THE PROBLEM: Write each line out exactly, from the one containing "Screen dimensions: 1456x819" through the final line of the data, and keep pictures out of the copy.

DATA RECORDS:
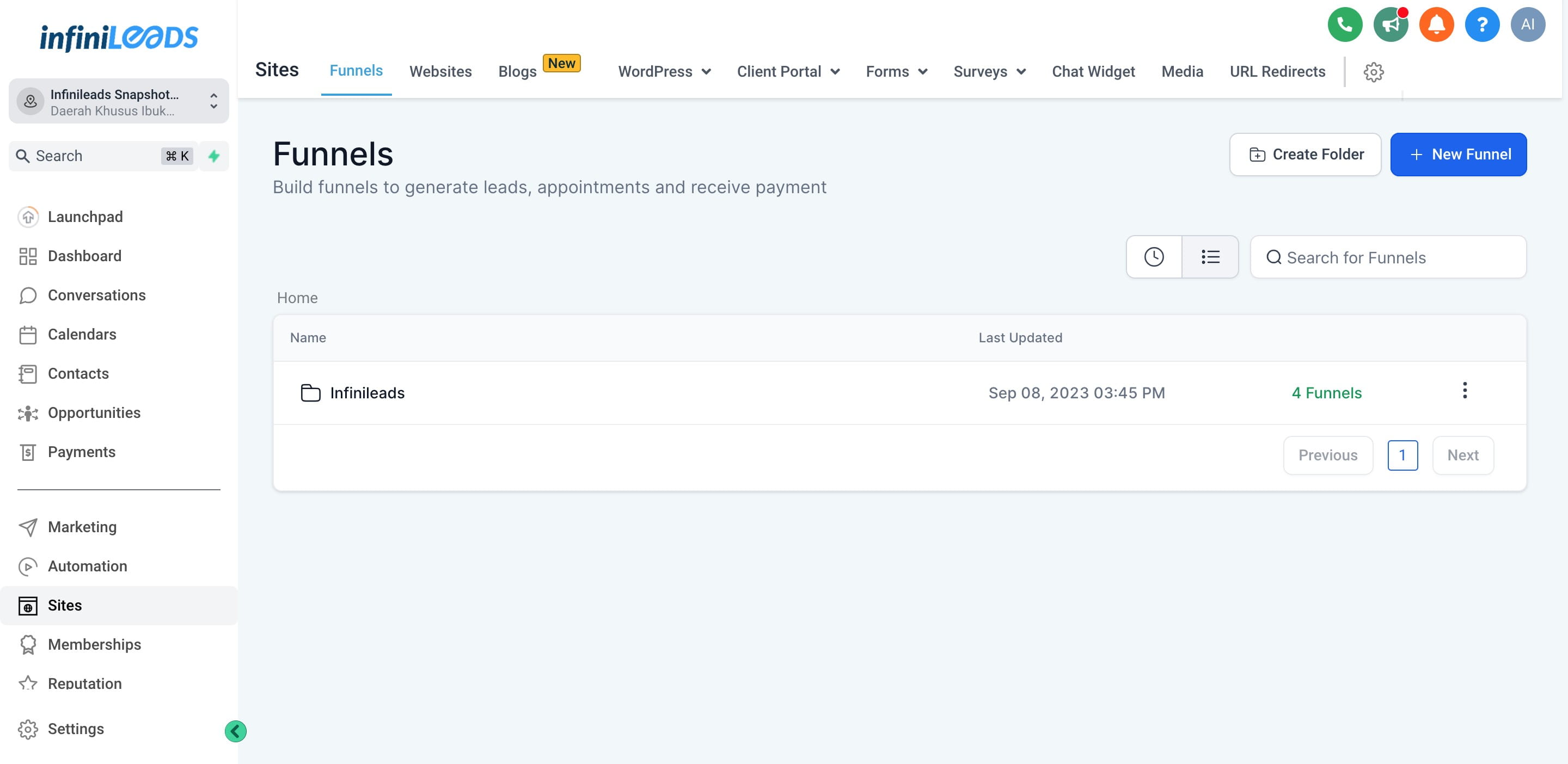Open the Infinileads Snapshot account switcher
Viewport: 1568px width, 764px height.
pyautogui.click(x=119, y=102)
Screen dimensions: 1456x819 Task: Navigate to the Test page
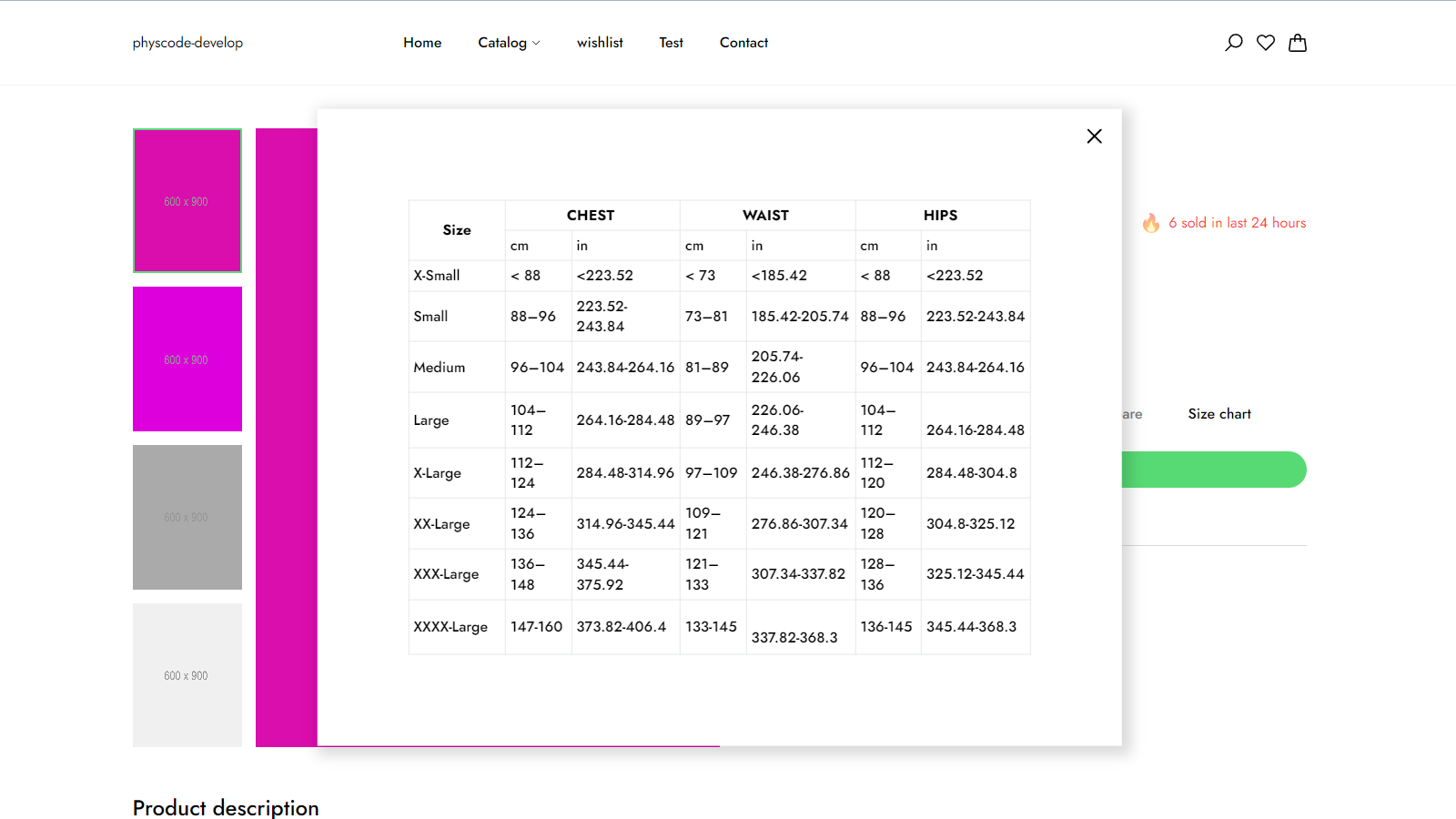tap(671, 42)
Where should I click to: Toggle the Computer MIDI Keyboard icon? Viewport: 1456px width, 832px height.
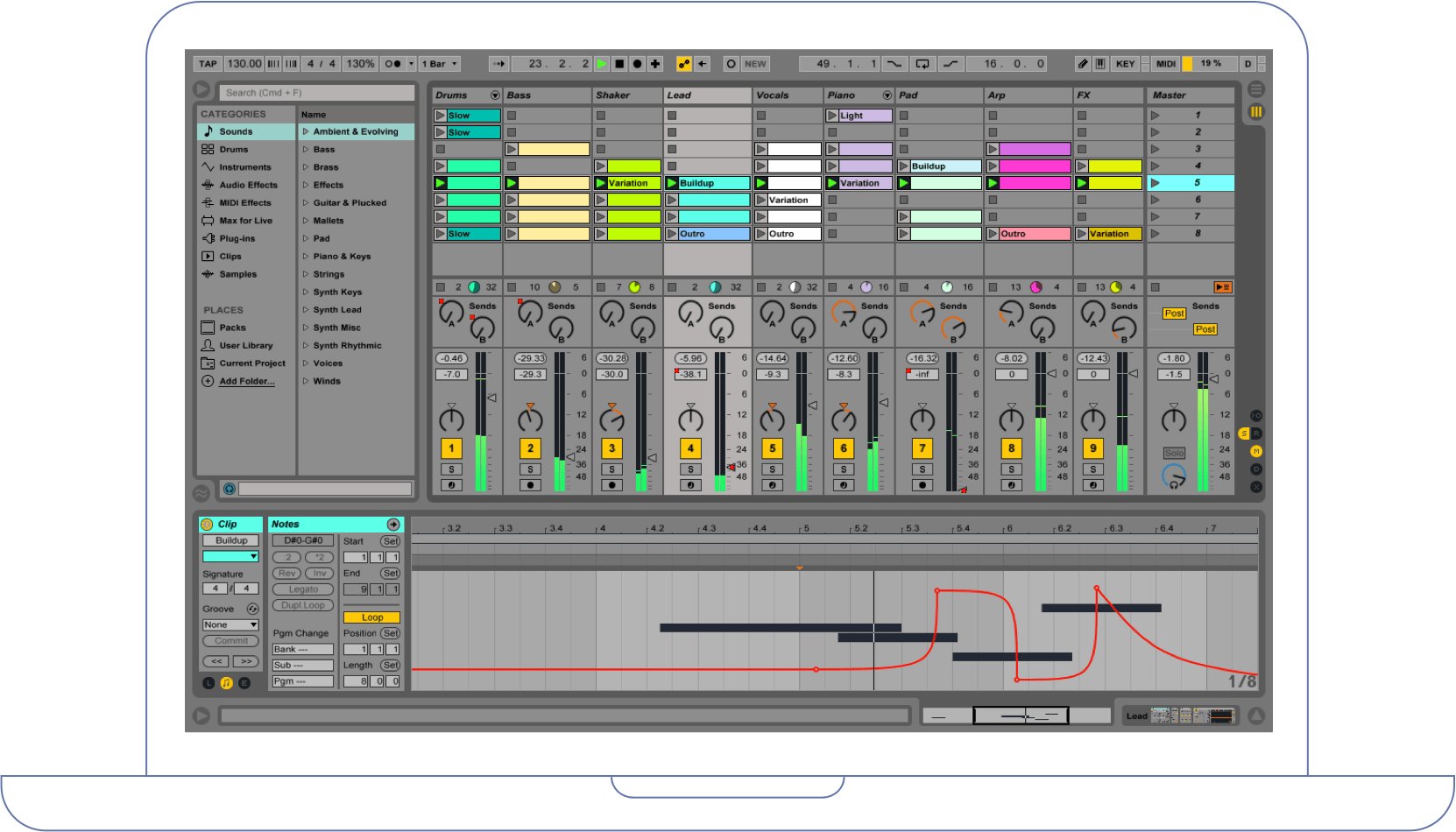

EXPECTED ANSWER:
Screen dimensions: 1456x819 Task: Navigate to the Test page
tap(671, 42)
Where should I click to: Toggle the Computer MIDI Keyboard icon? Viewport: 1456px width, 832px height.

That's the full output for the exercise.